What is it about marriage that you see as the primary benefit? Is it because you will be able to live together? Have sex?


----------



## Jayme1827 (May 26, 2013)

Wiserforit said:


> What is it about marriage that you see as the primary benefit? Is it because you will be able to live together? Have sex?


Living together, always having him there, having kids, not having to worry if what we're doing is sinful because we'll be married (we haven't had sex, but we've done other stuff)


----------



## Jayme1827 (May 26, 2013)

BjornFree said:


> I urge you to wait till you're at least 25. Children and marriage add a lot more responsibility than you can imagine at this point. If you're only personal goal in life is to get married and have kids I wouldn't ask you to wait. But if you want to finish up college and have a solid career then hold off on marriage. One advice I've given my kids including my daughter who's nearly 20 is to set both career and personal goals and achieve at least one one of them, either on the career front or on the personal front, before shifting your priority to relationships.


Part of the reason that I don't want to wait that long is that he's over 8 1/2 years older than me. When I'm 25, he'll be 34.


----------



## ginger-snap (Apr 10, 2013)

Jayme1827 said:


> Part of the reason that I don't want to wait that long is that he's over 8 1/2 years older than me. When I'm 25, he'll be 34.


That's hardly an old geezer age. I know 34 seems old when you're only 18, but once you pass that, you'll wish you were 34 again! He *definitely* won't be too old to start a family at that age.

Has he gone to college? If not, is he planning to go? What kind of career does he have?


----------



## Wiserforit (Dec 27, 2012)

Jayme1827 said:


> Living together, always having him there, having kids, not having to worry if what we're doing is sinful because we'll be married (we haven't had sex, but we've done other stuff)


Thanks *Jayme*. That's what I thought. 

My advice is to be sinful.  Test drive this guy before you buy.

Insofar as age, at 49 I left my 18 year old girlfriend, realizing that I needed someone closer to my own age. So I left her for a 19 year old. :smthumbup:

I knew my wife five days before we decided to make a run at it. I moved in with her family for several months before we decided to get engaged. That was just so much fun. So open and honest. 

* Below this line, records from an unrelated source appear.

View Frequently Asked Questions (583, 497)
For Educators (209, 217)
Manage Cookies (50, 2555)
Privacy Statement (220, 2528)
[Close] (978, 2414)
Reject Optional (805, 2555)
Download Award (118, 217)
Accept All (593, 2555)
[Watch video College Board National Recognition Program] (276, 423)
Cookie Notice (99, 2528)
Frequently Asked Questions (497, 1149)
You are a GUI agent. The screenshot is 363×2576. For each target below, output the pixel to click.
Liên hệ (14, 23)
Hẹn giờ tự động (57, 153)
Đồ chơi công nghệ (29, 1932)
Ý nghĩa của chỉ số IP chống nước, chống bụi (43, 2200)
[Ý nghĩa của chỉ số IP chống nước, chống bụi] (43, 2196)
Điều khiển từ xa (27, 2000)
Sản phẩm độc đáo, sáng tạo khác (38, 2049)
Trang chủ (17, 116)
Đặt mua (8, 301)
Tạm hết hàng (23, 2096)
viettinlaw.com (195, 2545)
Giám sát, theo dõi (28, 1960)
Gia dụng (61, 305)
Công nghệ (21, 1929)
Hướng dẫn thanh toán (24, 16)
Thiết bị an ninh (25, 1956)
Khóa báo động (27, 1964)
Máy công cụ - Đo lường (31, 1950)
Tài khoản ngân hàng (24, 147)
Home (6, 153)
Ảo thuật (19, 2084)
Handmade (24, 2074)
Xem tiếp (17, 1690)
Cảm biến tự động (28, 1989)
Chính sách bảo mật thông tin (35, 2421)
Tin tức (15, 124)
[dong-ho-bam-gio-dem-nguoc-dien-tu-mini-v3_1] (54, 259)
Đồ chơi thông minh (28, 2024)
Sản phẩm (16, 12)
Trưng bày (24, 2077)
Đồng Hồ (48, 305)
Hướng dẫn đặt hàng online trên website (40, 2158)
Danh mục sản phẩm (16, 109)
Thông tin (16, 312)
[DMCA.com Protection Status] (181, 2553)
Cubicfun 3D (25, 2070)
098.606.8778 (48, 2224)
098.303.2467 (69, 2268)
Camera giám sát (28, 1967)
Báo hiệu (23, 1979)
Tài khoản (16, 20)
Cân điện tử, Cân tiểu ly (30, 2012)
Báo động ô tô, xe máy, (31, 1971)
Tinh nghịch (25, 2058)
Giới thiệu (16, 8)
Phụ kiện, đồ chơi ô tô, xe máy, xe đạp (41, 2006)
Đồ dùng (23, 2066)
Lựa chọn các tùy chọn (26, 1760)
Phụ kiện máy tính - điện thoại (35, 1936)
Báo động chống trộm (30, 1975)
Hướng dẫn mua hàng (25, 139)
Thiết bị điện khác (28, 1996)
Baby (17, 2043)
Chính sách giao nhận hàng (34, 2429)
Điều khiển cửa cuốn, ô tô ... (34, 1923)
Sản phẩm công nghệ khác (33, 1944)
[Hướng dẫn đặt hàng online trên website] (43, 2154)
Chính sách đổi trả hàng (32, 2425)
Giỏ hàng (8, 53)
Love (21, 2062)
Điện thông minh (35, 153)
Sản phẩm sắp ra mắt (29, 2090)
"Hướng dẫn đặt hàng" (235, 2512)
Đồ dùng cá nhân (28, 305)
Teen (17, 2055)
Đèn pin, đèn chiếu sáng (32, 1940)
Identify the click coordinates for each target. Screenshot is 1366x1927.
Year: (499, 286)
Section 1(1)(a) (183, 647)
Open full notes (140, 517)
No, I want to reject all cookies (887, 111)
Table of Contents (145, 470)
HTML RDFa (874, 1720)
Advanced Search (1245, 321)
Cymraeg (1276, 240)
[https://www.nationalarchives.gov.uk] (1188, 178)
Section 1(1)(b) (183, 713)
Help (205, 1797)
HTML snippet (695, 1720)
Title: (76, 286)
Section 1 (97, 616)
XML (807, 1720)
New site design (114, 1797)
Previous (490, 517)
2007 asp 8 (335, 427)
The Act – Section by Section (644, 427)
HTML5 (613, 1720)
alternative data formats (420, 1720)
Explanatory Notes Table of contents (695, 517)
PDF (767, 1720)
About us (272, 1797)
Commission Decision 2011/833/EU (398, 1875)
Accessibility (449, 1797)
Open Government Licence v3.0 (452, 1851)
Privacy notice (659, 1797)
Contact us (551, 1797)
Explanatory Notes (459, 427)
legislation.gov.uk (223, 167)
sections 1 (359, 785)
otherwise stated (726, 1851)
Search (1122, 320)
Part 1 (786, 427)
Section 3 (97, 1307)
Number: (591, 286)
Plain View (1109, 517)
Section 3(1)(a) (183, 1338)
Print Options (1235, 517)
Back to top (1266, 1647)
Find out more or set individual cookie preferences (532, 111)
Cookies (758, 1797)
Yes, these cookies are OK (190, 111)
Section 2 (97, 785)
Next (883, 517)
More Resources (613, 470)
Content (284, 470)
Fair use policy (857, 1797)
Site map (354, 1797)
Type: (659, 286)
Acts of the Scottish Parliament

I was her first boyfriend, and despite her culture being pretty conservative, going about our business in such an open manner eliminated the power anyone had over trying to shame us for such sinful behavior.


----------



## Jayme1827 (May 26, 2013)

Wiserforit said:


> Thanks *Jayme*. That's what I thought.
> 
> My advice is to be sinful.  Test drive this guy before you buy.
> 
> ...


We're both Christians and while it's too late for him, I plan to be a virgin when I get married. I've already most likely done way more than I'm supposed to.


----------



## Jayme1827 (May 26, 2013)

ginger-snap said:


> That's hardly an old geezer age. I know 34 seems old when you're only 18, but once you pass that, you'll wish you were 34 again! He *definitely* won't be too old to start a family at that age.
> 
> Has he gone to college? If not, is he planning to go? What kind of career does he have?


He's in community college and works at school and does other stuff for people to make money (like driving his friends around, yard work, etc). I don't know if he's planning on going to a regular college eventually. He wants to play basketball, so... 
Also, i want 5 kids and he'd be almost 50 by the time our first is a teenager if we waited that long!


----------



## Anonymous07 (Aug 4, 2012)

Jayme1827 said:


> He's in community college and works at school and does other stuff for people to make money (like driving his friends around, yard work, etc). I don't know if he's planning on going to a regular college eventually. He wants to play basketball, so...
> Also, i want 5 kids and he'd be almost 50 by the time our first is a teenager if we waited that long!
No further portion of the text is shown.